Now before the Court is Defendant Eden Food’s opposed Motion
for Relief from Waiver of Discovery Objections related various discovery
requests made by Plaintiff Consumer Advocacy Group on July 29, 2022, comprised
of a Form Interrogatories – General, Set One, Special Interrogatories, Set One,
Requests for Production of Documents, Set One, and Requests for Admissions, Set
One.
A party that fails to timely respond to interrogatories,
requests for production, or requests for admission waives all objections to
these discovery requests. (Code Civ. Proc., §§ 2030.290, subd. (a), 2031.300, subd.

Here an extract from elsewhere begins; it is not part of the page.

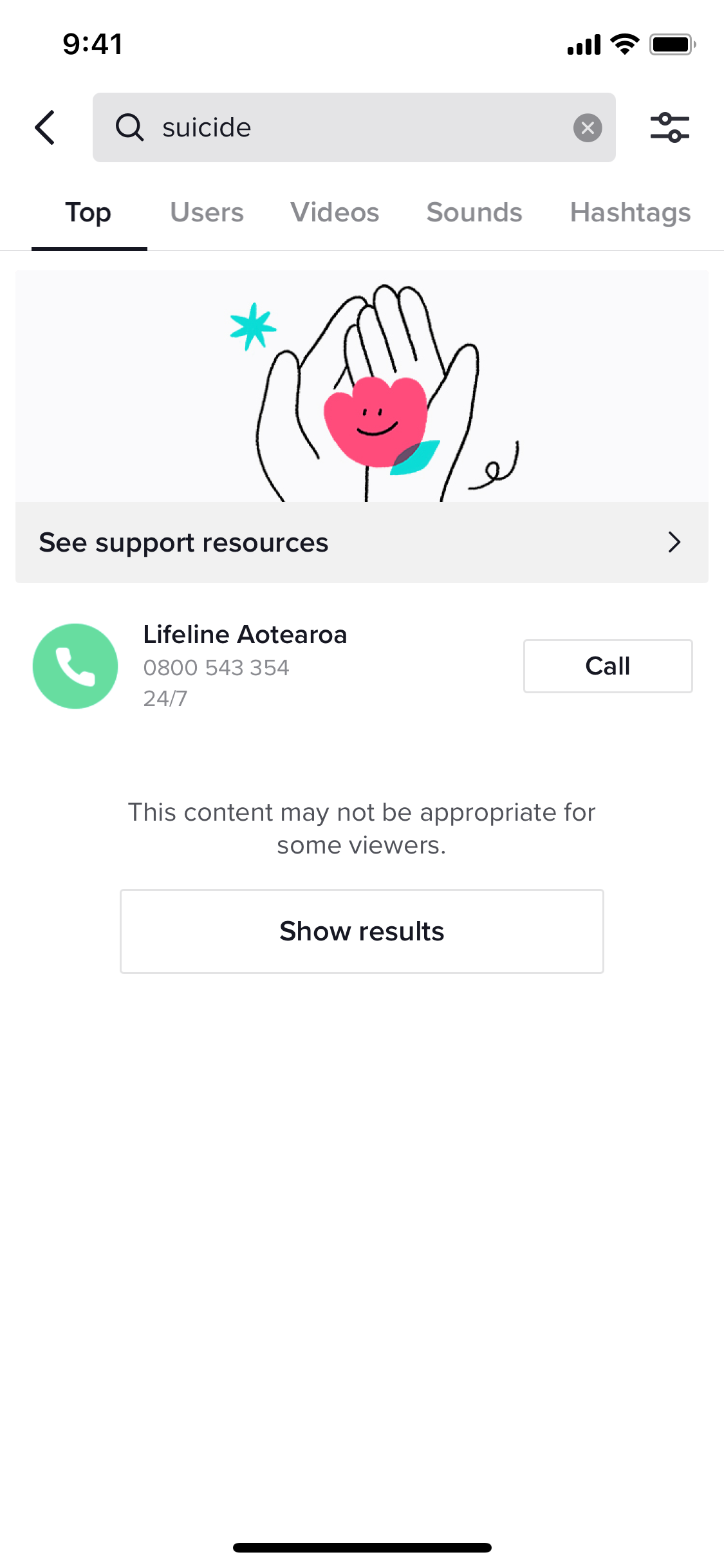The width and height of the screenshot is (724, 1568).
Task: Switch to the Sounds tab
Action: 474,213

(a), 2033.290, subd. (a).) The court, on motion, may relieve that party from its
waiver on the court’s determination that: (1) the party has subsequently served
a response that is in substantial compliance with the Discovery Act, and (2) the
party’s failure to serve a timely response was the result of mistake, inadvertence,
or excusable neglect. (Code Civ. Proc., §§ 2030.290, subds. (a)(1)-(2), 2031.300,
subds. (a)(1)-(2), 2033.290, subds. (a)(1)-(2).)
Defendant Eden Foods’ Motion requests waiver of discovery
objections related to discovery propounded by Plaintiff Consumer Advocacy Group
on July 29, 2022: Form Interrogatories – General, Set One, Special
Interrogatories, Set One, Requests for Production of Documents, Set One, and Requests
for Admissions, Set One. (Mot., 4:21-7:22.)
Eden Foods requests relief from waiver on the grounds that:
(1) Eden Foods served substantially code compliant discovery responses to all
four of Consumer Advocacy’s discovery requests on November 7, 2022 (Mot.,
4:20-5:9, Jones Decl., ¶ 8, Ex. D [discovery responses]); (2) Eden Foods’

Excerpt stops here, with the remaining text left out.